Specify the folder of the source model and the destination .ckpt file as follows (actually written on one line). The v1/v2 version is automatically determined.

python convert_diffusers20_original_sd.py ..\models\diffusers_model 
    ..\models\sd.ckpt

Note that v2 Diffusers' Text Encoder has only 22 layers, and if you convert it to Stable Diffusion as it is, the weights will be insufficient, so the weights of the 22 layers will be copied as the 23rd layer. The weight of the 23rd layer is not used during image generation, so it has no effect. Similarly, text_projection logit_scale also adds dummy weights (it doesn't seem to be used for image generation).

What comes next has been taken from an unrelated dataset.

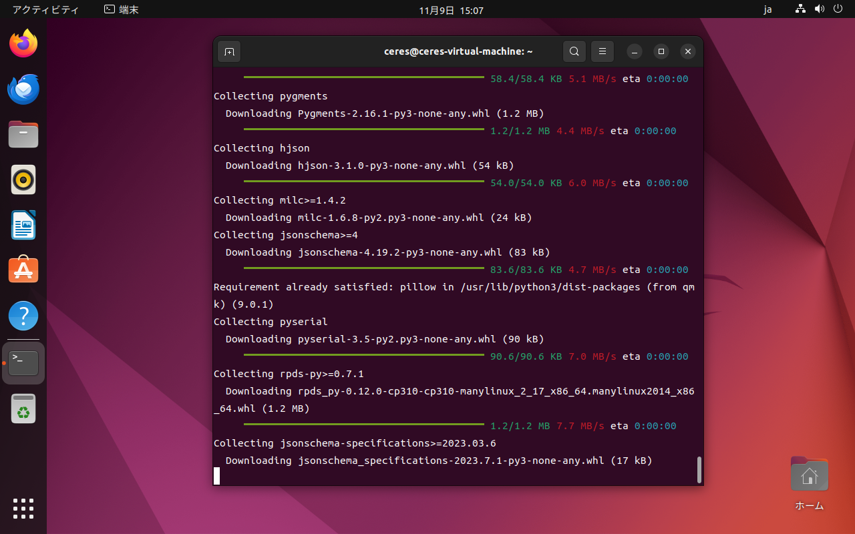This screenshot has height=534, width=855.
Task: Launch Rhythmbox music player
Action: point(23,180)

Stable Diffusion .ckpt to Diffusers

Enter the following:

python convert_diffusers20_original_sd.py ..\models\sd.ckpt 
    ..\models\diffusers_model 
    --v2 --reference_model stabilityai/stable-diffusion-2

Specify the .ckpt file and the destination folder as arguments. Model judgment is not possible, so please use the --v1 option or the --v2 option depending on the model.

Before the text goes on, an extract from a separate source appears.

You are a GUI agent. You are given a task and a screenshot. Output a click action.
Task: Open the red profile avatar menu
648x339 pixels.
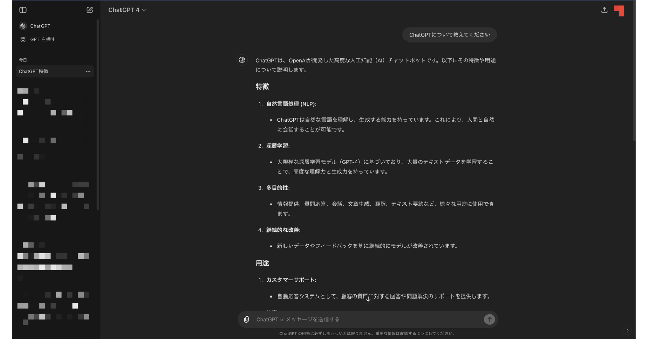pyautogui.click(x=619, y=10)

Also, since .ckpt does not contain scheduler and tokenizer information, you need to copy them from some existing Diffusers model. Please specify with --reference_model. You can specify the HuggingFace id or a local model directory.

If you don't have a local model, you can specify "stabilityai/stable-diffusion-2" or "stabilityai/stable-diffusion-2-base" for v2. For v1.4/1.5, "CompVis/stable-diffusion-v1-4" is fine (v1.4 and v1.5 seem to be the same).

What can you do?

--fp16 / --bf16 / --float

You can specify the data format when saving checkpoint. --fp16 only, also valid when loading Diffusers models.

--epoch / --global_step

When saving checkpoint, write epoch and global_step with the specified values. If not specified, both will be 0.

Conclusion

Some people may be troubled by the Diffusers model due to the poor inference environment. I hope it helps a little.

(Note that converting the data format from checkpoint to checkpoint is also possible, although it has not been tested.)